Here we identified and validated that clinical placebo response is predictable from resting-state functional magnetic-resonance-imaging (fMRI) brain connectivity.
However, we cannot assume this will work for all patients because, just like with hypnosis, not all people are equally susceptible.
This also led to discovering a brain region predicting active drug response and demonstrating the adverse effect of active drug interfering with placebo analgesia.
Chronic knee osteoarthritis (OA) pain patients (n = 56) underwent pretreatment brain scans in two clinical trials.
- Study 1 (n = 17) was a 2-wk single-blinded placebo pill trial.
- Study 2 (n = 39) was a 3-mo double-blinded randomized trial comparing placebo pill to duloxetine.

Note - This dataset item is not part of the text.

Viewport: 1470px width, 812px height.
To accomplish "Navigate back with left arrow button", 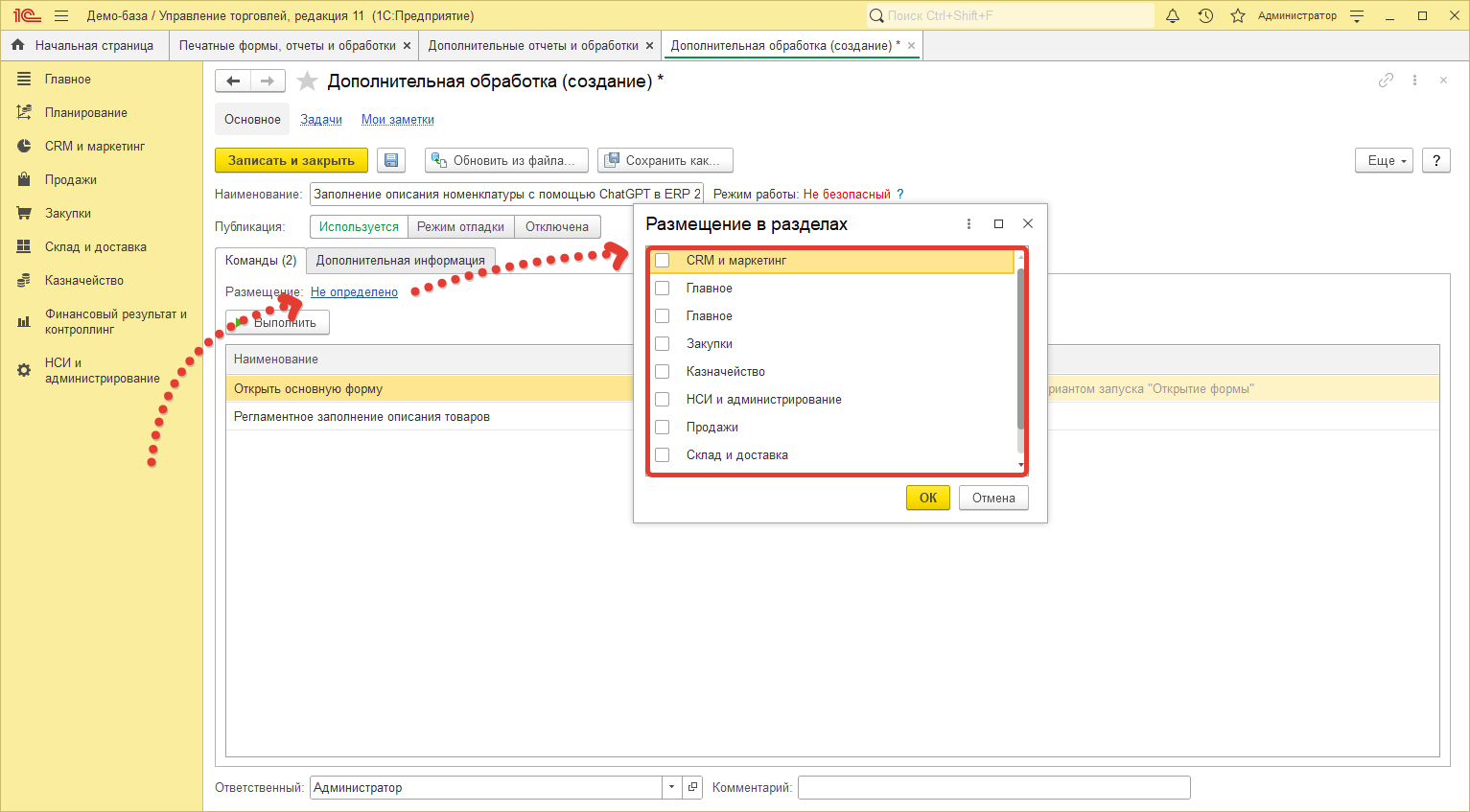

fMRI-derived brain connectivity maps in study 1 were contrasted between placebo responders and nonresponders and compared to healthy controls (n = 20).
Study 2 validated the primary biomarker and identified a brain region predicting drug response.
In both studies, approximately half of the participants exhibited analgesia with placebo treatment.
In study 1, right midfrontal gyrus connectivity best identified placebo responders.
In study 2, the same measure identified placebo responders (95% correct) and predicted the magnitude of placebo’s effectiveness.
By subtracting away linearly modeled placebo analgesia from duloxetine response, we uncovered in 6/19 participants a tendency of duloxetine enhancing predicted placebo response, while in another 6/19, we uncovered a tendency for duloxetine to diminish it.
Moreover, the approach led to discovering that right parahippocampus gyrus connectivity predicts drug analgesia after correcting for modeled placebo-related analgesia.
Our evidence is consistent with clinical placebo response having biological underpinnings and shows that the method can also reveal that active treatment in some patients diminishes modeled placebo-related analgesia.